= What the exercise asks =
Scan the entries below for the word "computer". Copy out every line in which it occurs.

= Records for the task =
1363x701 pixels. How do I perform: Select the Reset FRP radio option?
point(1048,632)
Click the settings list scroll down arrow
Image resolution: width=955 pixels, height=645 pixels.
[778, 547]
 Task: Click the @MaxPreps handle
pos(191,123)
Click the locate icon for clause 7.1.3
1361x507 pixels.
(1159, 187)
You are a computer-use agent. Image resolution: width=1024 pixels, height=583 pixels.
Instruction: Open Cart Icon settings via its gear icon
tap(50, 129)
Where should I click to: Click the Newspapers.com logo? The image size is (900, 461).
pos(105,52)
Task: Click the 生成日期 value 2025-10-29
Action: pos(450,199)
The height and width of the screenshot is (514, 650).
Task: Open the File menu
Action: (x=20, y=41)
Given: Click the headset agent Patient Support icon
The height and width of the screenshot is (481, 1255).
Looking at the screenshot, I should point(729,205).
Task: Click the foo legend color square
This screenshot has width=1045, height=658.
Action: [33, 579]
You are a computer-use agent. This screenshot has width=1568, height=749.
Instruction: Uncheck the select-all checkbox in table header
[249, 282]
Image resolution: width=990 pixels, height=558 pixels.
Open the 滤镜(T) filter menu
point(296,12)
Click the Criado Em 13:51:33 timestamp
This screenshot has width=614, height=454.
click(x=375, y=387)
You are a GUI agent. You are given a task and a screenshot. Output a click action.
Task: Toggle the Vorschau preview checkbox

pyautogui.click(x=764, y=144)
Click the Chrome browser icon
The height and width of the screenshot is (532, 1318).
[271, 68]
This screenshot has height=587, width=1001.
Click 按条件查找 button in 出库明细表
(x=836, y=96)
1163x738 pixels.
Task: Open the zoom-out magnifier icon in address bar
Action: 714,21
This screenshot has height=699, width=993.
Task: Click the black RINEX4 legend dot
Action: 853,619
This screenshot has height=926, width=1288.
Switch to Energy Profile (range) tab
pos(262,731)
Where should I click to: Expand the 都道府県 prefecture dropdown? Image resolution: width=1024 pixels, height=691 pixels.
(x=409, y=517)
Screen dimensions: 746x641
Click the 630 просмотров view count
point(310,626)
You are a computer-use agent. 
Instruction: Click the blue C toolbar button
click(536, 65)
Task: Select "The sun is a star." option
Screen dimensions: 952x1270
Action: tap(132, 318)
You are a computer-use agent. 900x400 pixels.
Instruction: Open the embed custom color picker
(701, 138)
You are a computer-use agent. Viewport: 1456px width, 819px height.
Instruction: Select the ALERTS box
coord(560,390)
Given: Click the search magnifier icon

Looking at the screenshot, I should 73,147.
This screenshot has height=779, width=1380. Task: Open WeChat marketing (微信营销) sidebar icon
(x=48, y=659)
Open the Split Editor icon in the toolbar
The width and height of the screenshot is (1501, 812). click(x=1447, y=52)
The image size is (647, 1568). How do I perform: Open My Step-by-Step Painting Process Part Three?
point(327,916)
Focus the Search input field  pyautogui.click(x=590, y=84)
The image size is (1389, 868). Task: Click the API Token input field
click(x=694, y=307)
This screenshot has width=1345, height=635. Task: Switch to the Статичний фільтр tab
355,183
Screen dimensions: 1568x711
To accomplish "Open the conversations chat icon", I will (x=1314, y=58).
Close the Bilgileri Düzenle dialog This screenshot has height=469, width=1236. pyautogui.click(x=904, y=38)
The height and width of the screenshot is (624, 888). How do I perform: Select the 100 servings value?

= Completed exercise =
You are a computer-use agent. Image resolution: width=1024 pixels, height=583 pixels.
You are a computer-use agent. This screenshot has width=1568, height=749.
You are a computer-use agent. 
You are a computer-use agent. 900x400 pixels.
You are a computer-use agent. Viewport: 1456px width, 819px height.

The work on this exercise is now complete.